The Grand Canyon National Park
The National Park Service is celebrating it’s centenary this year so there are certain free days to access the parks across the country. We knew this wasn’t one of them but guessed on those dates the parks would be overrun so we paid our $30 for a week’s access and headed to the first view point, Desert View. We were speechless at the first sighting of the Canyon in all it’s glory and we didn’t have a paper bag over our heads (more on that later). The photos, although impressive, do not give any concept of the vastness and light cast over each ridge. Here a few of the many many photos we took:
We didn’t want to leave for fear that the next location would not be as good. How wrong could we be? As we wound our way along the Rim towards the Visitor centre we stopped off at most viewing locations. The most memorable for Jon would be Moran Point. Despite my protests he decided to head off the viewing platform to join some other tourists taking photos from the rocks. It was there that he met a would-be Park Ranger who he talked to for ages about the Canyon, the Colorado and the hiking tracks. He was gone so long I was sure he had tumbled off a cliff taking a selfie. Now where did I put those insurance documents? He returned eventually with a whole lot of inside information on life in the Canyon.
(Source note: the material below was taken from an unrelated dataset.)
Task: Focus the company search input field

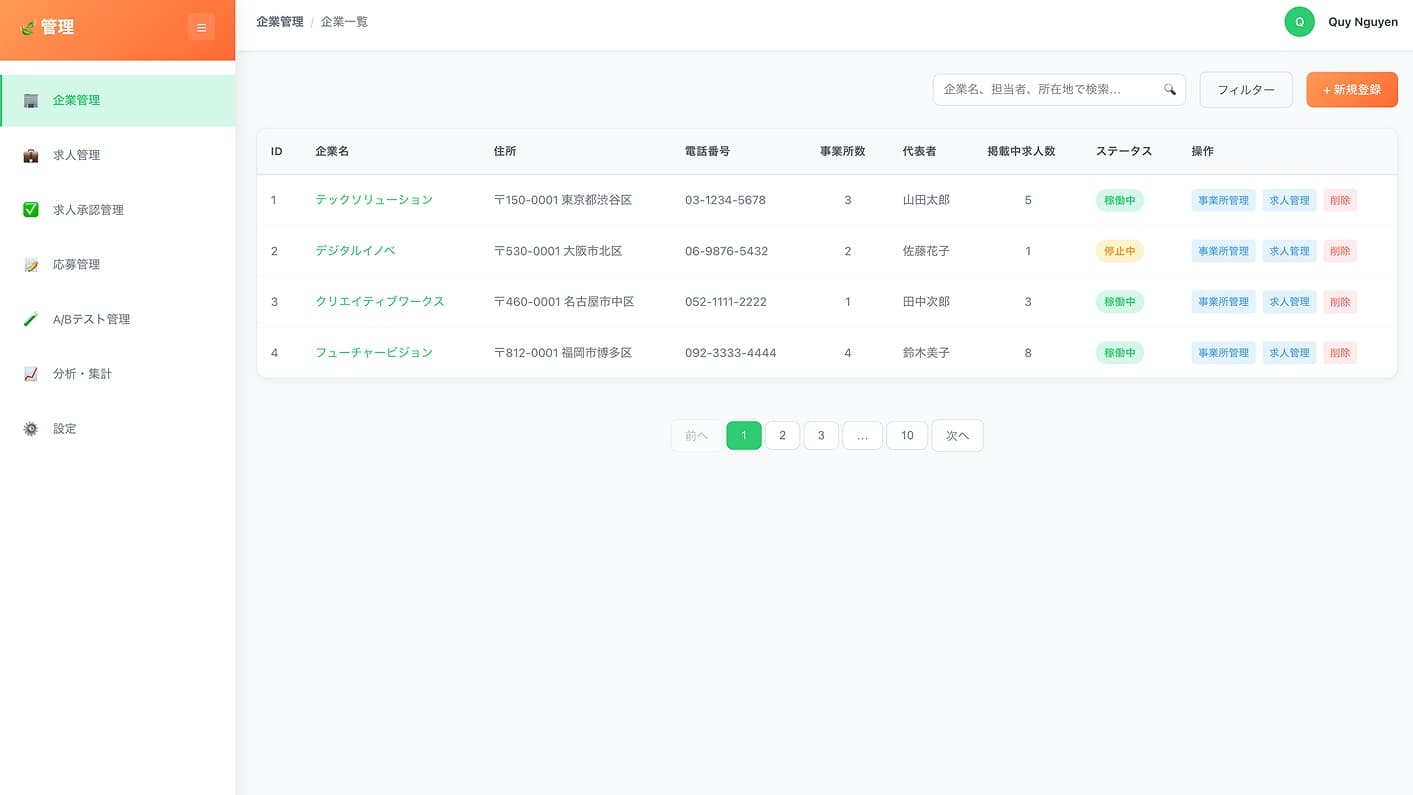Action: pyautogui.click(x=1045, y=90)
The Grand Canyon Visitor Centre
Truth be told we were a bit disappointed in the visitor centre. Only two billion years of history to retell and not many plaques at all! So I will have to give you the condensed facts “Jo Style”:
- The Canyon is 277 miles long
- Up to 18 miles wide
- Has a depth of over a mile
- Is maintained and administered by about 6 bodies (The Grand Canyon National Park being only one of these)
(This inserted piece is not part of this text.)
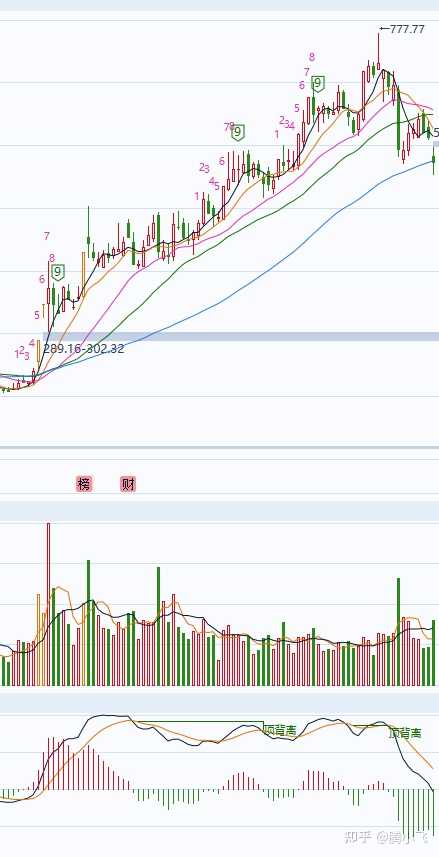Select the left 顶背离 divergence label
This screenshot has width=439, height=857.
coord(280,730)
When we continued our walk along the Rim we saw a large number of people taking stupid risks to get photographs of themselves with the Canyon and the drop to the Canyon floor behind them. After a bit of research it turns out, that fatalities are not as high as you would think for a high risk location in the desert. Sadly the 1956 air crash claimed the most. Two passenger aircraft collided over the canyon, both potentially off course. It claimed 128 lives. Where the pilots doing a mini sight seeing fly by over the canyon?
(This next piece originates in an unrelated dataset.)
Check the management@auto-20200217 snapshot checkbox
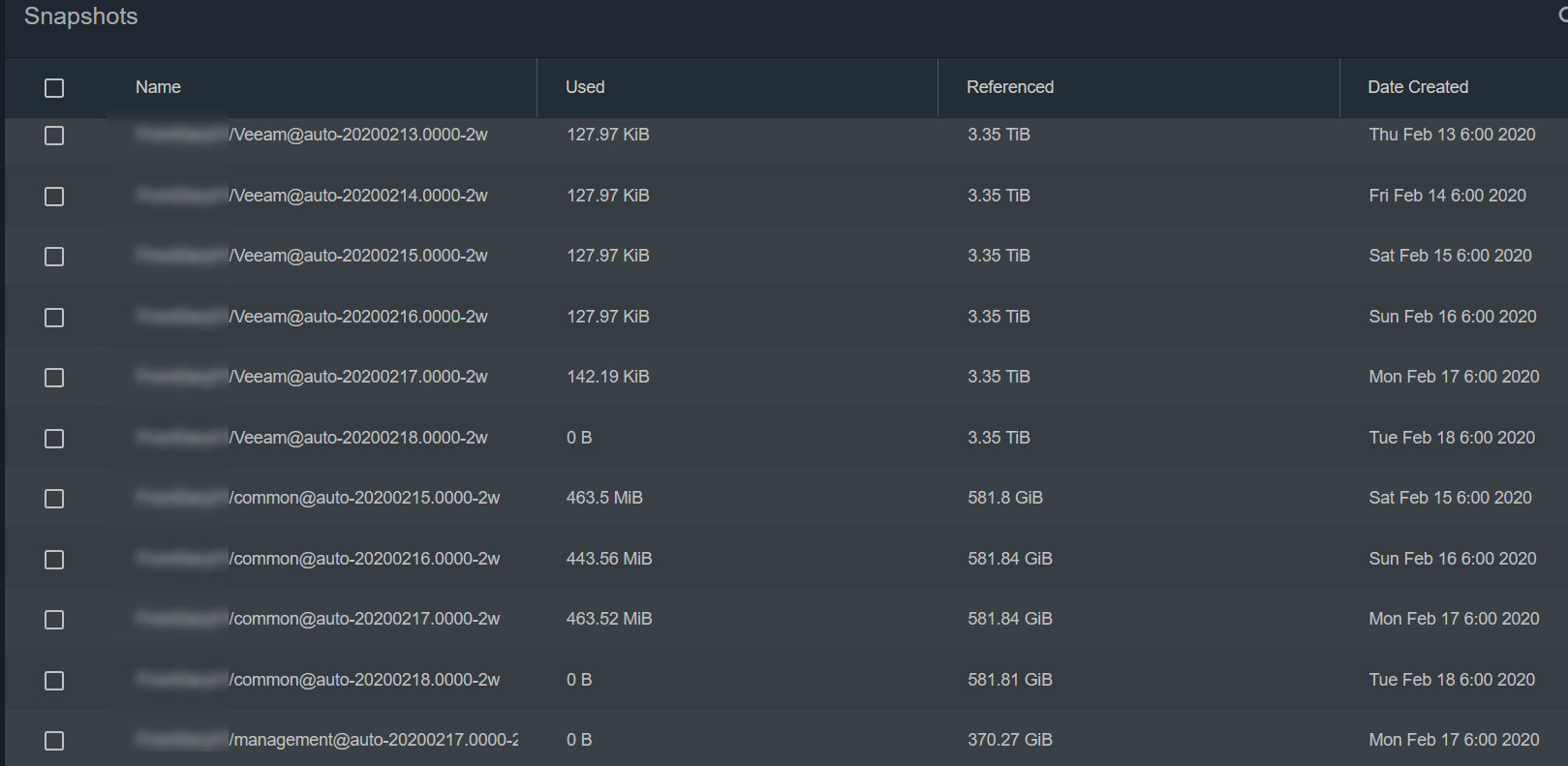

The Mystery of Glen Hyde and Bessie Haley
I love a mystery so had to include this gem I picked up. These two adventurers set off in a twenty foot wooden boat in October 1928 on a honeymoon trip. The plan was to set a new speed record to travel down the Colorado through the Canyon and Bessie would be the first woman to do so.
Glen had river experience but they were last seen on 18 November 1928 when the couple hiked out of the canyon to get supplies. They returned to their boat but were never seen again, although their boat was found with all supplies on it fully in tact. A male body was found a few years later with a gun shot wound the the head but it was proved not to be Glen Hyde. A real twist in the tale was that in 1971 a woman on a commercial river tour claimed to be Bessie and that she had murdered her husband during their record attempt. She retracted this confession a few months later. A case for Miss Marple me thinks.
The Paper Baggers
One tour company have come up with a really novel idea of giving their clients the wow factor on arrival at the canyon.
The tour party are led by their guides to the edge of a viewing platform and on the count of three can remove their bags – the screams where electric. A simple idea. Love it. Too late to bag Jon?
The San Francisco Peaks
Named about 150 years ago, long before the city. These peaks make a stunning approach on our return to Flagstaff. In the winter this area is a busy ski resort. Once again, the roads were packed (not!).
We think, for us, we did this the perfect way. Two fantastic scenic drives, fantastic views of the canyon from each location and perfect cool clear weather. Will anything else in the US measure up to this? We shall see.